• [Task brief]:
Reproduce the items starting with the line that contains "Given: Click the DE language globe icon" and going on through the line that contains "coord(919,66)", substituting "window" for "dialog" and keeping everything else unchanged.
-- START OF Task material --
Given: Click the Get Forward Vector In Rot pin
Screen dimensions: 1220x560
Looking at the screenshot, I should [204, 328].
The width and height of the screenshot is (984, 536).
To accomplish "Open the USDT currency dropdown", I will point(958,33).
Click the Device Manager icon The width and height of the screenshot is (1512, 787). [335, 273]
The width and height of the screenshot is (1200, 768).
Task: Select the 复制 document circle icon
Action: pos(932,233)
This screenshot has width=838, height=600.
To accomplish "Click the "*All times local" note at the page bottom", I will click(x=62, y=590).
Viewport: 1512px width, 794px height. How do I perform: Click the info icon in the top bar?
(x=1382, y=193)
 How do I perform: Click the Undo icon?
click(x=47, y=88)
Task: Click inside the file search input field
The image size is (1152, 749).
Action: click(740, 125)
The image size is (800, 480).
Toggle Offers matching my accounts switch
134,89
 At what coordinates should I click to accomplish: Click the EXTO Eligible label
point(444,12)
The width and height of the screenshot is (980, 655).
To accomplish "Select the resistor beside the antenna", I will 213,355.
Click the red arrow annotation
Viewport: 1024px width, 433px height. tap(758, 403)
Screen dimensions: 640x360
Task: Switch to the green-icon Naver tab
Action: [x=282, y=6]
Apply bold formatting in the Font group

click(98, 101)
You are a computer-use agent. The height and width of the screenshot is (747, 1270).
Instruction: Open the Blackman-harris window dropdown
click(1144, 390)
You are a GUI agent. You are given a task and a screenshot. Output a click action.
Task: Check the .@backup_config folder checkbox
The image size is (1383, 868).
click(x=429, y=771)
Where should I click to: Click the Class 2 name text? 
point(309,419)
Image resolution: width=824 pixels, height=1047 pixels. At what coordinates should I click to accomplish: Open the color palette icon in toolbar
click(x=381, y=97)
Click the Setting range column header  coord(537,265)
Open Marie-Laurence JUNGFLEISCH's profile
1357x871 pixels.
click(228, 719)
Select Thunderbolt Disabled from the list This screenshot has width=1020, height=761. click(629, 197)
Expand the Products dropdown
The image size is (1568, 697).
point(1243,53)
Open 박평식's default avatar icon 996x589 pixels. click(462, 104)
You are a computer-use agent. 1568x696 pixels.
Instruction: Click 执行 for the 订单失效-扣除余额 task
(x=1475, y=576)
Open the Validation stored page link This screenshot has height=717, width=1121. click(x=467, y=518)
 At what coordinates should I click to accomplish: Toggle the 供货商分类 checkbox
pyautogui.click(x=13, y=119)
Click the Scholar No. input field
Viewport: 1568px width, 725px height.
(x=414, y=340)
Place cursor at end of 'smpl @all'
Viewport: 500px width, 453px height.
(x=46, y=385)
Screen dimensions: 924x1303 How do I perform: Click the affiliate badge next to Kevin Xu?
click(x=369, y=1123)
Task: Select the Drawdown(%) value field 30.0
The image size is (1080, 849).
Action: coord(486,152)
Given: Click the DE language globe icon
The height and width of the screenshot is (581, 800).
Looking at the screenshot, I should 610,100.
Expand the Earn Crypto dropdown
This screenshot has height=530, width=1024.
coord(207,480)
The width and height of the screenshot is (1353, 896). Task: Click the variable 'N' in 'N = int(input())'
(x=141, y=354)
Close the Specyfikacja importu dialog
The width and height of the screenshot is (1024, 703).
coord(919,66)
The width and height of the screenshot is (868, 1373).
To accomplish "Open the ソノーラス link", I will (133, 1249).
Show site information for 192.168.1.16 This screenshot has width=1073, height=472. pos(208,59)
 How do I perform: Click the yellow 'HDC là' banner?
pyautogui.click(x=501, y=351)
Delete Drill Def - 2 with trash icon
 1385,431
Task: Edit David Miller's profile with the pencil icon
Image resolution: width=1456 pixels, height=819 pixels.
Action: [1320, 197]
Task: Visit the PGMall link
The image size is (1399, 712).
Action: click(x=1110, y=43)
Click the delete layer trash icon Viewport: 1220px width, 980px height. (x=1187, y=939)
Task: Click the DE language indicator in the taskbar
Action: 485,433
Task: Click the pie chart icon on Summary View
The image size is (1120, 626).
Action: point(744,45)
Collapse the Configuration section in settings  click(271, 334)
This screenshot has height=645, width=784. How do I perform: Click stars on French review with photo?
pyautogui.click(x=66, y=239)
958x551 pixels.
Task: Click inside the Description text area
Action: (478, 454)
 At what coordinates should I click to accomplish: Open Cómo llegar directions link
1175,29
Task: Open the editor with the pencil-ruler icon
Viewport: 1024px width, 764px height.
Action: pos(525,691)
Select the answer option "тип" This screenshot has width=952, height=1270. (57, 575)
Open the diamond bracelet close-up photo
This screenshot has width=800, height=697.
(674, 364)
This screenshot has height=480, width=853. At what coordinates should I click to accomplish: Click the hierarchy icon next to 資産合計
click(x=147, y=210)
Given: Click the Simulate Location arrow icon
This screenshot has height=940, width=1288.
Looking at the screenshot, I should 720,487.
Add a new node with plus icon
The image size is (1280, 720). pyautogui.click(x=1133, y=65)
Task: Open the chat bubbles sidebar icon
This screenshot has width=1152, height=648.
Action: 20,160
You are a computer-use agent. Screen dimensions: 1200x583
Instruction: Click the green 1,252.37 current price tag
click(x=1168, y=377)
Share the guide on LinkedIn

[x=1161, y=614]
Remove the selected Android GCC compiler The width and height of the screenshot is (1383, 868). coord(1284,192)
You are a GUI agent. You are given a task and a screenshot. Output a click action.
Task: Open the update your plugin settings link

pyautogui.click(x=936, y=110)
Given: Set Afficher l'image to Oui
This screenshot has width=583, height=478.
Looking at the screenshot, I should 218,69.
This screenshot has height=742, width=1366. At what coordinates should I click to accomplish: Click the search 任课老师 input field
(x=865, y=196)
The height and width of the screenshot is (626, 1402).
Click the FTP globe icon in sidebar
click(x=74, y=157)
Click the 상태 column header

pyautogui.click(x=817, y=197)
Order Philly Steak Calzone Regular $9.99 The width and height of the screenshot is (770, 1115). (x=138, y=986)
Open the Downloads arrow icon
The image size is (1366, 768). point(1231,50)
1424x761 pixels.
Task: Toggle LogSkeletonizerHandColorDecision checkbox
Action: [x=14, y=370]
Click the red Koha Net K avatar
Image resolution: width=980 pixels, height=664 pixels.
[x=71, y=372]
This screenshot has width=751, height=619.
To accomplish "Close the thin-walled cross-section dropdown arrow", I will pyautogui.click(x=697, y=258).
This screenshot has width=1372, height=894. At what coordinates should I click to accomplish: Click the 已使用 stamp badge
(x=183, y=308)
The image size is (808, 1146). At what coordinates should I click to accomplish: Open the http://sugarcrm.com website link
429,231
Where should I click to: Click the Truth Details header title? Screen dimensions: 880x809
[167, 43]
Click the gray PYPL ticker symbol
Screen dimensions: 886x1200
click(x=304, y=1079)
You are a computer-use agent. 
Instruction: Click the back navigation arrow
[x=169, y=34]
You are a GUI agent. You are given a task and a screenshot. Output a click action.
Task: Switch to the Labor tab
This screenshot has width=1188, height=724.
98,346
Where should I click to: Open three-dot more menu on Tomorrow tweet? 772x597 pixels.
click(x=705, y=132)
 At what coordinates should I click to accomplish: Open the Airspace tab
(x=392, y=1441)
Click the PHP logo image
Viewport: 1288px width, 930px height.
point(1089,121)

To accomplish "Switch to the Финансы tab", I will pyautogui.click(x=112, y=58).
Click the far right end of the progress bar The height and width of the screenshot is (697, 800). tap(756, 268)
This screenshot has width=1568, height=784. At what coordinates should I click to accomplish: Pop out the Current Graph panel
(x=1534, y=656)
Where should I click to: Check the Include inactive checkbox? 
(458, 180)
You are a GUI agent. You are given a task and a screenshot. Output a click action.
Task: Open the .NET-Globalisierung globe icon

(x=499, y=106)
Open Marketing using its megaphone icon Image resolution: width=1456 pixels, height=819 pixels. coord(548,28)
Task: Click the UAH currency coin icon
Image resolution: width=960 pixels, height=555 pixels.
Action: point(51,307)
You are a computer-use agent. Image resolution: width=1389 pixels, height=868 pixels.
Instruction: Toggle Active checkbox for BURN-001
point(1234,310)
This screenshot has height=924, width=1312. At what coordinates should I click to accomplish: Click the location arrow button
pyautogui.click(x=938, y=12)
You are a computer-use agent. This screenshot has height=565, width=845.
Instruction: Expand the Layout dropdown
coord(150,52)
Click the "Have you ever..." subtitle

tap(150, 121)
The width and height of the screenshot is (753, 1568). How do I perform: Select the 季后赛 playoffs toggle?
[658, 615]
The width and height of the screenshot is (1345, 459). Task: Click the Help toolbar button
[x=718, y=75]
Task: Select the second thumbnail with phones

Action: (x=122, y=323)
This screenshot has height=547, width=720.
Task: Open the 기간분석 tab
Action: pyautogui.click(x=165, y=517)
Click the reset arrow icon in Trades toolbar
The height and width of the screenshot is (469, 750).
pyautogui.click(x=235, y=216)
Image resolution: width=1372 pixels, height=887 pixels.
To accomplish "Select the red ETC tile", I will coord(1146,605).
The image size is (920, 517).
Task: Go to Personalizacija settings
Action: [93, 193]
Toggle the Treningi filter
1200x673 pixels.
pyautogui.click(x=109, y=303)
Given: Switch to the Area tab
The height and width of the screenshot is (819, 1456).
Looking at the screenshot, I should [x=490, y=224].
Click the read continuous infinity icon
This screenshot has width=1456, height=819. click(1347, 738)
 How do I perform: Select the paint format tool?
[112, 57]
-- END OF Task material --
• [The output]:
Given: Click the DE language globe icon
The height and width of the screenshot is (581, 800).
Looking at the screenshot, I should 610,100.
Expand the Earn Crypto dropdown
This screenshot has height=530, width=1024.
coord(207,480)
The width and height of the screenshot is (1353, 896). Task: Click the variable 'N' in 'N = int(input())'
(x=141, y=354)
Close the Specyfikacja importu window
The width and height of the screenshot is (1024, 703).
coord(919,66)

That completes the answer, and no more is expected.